In fact, the residence has sat empty for so long that neighborhood residents and even a church have tried to purchase the vacant but valuable piece of property. But even without an ambassador to the United States, the Liberian government has refused to sell.
Now, at the strangest of times, amid all the turmoil in the civil war-torn country, as President Bush is demanding that Liberian President Charles Taylor relinquish power, life is coming back to the Liberian residence.
"We have been very busy," Liberian Embassy spokeswoman Florence Kamara tells this column, confirming that restoration of the residence has begun.
So you're optimistic, then, about the future of Liberia?
"Of course I am," Kamara said, echoing thousands of Liberians who rushed a convoy of U.S. officials in the capital of Monrovia this week and insisted that U.S. assistance will help restore peace to the embattled nation.
Liberia does have a charge d'affaires assigned to Washington, Aaron B. Kollie, and given the international spotlight aimed on his country he's been busier than most ambassadors here.
"We've been getting lots of phone calls," Kamara said. "Our office is open."
Defense Secretary Donald H. Rumsfeld and Gen. Tommy Franks, former commander of the U.S. Central Command, concluded testimony Wednesday on operations in Iraq before the Senate Armed Services Committee adjourned into closed session.
Leaving the hearing room, Sen. Carl Levin of Michigan, the committee's ranking Democrat, and Sen. Robert C. Byrd of West Virginia got into an elevator.
Certainly the two senior Democrats would have something to say about the just-concluded testimony and the inability of U.S. forces to pinpoint the whereabouts of ousted Iraqi dictator Saddam Hussein. Sure enough, Levin turned to Byrd.
"You've got to see 'Spellbound,'" he said.
Byrd said nothing.
"It's a takeoff on the (national) spelling bee," Levin continued. "It's one of the funniest films I've seen in a long time.
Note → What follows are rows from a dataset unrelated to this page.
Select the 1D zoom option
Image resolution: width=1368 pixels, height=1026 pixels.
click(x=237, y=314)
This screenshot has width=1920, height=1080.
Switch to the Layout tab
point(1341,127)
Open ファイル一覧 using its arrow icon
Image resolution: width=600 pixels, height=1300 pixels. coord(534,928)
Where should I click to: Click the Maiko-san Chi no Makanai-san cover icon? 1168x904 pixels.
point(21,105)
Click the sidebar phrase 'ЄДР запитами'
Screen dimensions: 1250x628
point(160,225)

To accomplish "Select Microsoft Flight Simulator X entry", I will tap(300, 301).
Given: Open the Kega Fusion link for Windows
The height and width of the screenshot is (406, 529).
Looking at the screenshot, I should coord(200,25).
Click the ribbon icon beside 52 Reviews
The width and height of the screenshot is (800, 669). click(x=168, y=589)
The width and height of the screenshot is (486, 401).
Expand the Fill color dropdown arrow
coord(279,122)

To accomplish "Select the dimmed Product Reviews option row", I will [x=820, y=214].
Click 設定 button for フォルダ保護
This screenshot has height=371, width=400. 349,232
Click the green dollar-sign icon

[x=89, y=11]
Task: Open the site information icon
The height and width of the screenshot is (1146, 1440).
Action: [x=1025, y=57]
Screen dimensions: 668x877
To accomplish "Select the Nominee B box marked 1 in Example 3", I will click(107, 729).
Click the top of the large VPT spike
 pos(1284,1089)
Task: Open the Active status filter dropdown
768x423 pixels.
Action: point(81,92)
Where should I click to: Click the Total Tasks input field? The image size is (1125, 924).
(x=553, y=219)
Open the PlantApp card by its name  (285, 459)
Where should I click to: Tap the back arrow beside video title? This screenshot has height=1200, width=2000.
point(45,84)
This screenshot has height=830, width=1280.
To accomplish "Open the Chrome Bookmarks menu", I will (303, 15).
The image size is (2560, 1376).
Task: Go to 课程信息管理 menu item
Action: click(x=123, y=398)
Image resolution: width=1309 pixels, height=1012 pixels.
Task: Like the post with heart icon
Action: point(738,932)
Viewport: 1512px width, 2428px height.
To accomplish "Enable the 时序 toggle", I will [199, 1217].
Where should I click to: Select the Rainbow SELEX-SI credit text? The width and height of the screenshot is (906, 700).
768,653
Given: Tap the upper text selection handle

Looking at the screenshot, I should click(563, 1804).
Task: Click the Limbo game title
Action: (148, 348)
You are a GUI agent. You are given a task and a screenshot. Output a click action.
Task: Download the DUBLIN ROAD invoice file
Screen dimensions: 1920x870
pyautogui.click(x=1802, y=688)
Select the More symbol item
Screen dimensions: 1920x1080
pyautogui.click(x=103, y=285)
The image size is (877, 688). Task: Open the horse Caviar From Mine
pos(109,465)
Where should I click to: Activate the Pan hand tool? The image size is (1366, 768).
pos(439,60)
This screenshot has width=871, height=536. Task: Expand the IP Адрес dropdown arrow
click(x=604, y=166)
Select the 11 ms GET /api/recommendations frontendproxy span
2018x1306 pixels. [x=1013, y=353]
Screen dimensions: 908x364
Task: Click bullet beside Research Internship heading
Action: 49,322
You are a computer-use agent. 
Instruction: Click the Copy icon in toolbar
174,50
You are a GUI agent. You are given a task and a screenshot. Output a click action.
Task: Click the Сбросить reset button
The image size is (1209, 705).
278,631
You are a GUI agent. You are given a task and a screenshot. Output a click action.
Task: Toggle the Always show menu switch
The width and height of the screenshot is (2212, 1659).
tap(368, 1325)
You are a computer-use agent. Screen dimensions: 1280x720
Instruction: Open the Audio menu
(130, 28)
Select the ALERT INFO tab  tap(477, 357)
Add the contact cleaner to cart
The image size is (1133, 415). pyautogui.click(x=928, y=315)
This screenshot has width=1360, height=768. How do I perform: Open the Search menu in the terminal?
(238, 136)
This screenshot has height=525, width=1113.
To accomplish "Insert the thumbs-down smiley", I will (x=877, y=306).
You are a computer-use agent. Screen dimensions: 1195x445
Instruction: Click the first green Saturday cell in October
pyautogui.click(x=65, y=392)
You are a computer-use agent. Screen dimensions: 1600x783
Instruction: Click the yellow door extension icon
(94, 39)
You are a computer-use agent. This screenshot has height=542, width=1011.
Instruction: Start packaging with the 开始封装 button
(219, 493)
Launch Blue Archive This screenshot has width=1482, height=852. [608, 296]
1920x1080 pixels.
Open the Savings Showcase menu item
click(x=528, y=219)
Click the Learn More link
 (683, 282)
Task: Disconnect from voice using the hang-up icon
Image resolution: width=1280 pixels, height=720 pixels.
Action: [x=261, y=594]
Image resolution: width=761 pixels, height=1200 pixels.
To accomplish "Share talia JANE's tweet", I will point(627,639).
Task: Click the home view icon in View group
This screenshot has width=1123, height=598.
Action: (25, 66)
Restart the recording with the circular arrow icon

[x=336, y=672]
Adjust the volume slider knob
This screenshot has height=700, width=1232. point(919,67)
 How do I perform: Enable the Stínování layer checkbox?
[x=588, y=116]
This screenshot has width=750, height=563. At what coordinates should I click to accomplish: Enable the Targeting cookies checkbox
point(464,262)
You've got to see it."
Byrd remained stoic, unmoved by what he was hearing.
"Sen. Byrd doesn't watch films," Levin turned to tell another passenger. "But I'm telling him he's got to see this one."
Total silence in the elevator.
Finally, the West Virginian's curiosity got the best of him.
"What's it called again?" he asked.
"'Spellbound,'" Levin was delighted to repeat.
For those who haven't seen the documentary, it showcases eight kids who are vying for the American Spelling Bee championship.
Demonstrations Saturday (July 5) to protest President Bush's foreign policy ahead of his visit to South Africa "were a flop," the Sunday Times of Johannesburg wrote beneath the headline, "Dismal Turnout for Anti-Bush Protests in South Africa - 9 placard-waving protestors."
"Only nine placard-waving protesters picketed outside the U.S. Embassy in Pretoria," the South African newspaper reported, "while double that number turned up for the demonstration outside the U.S. Consulate in Johannesburg."
Meanwhile, covering the same protests but counting a far different number of participants, the New York Times wrote that organizers "promised demonstrations against what they describe as America's 'imperial agenda,' though a dry run on Saturday drew only a few hundred people."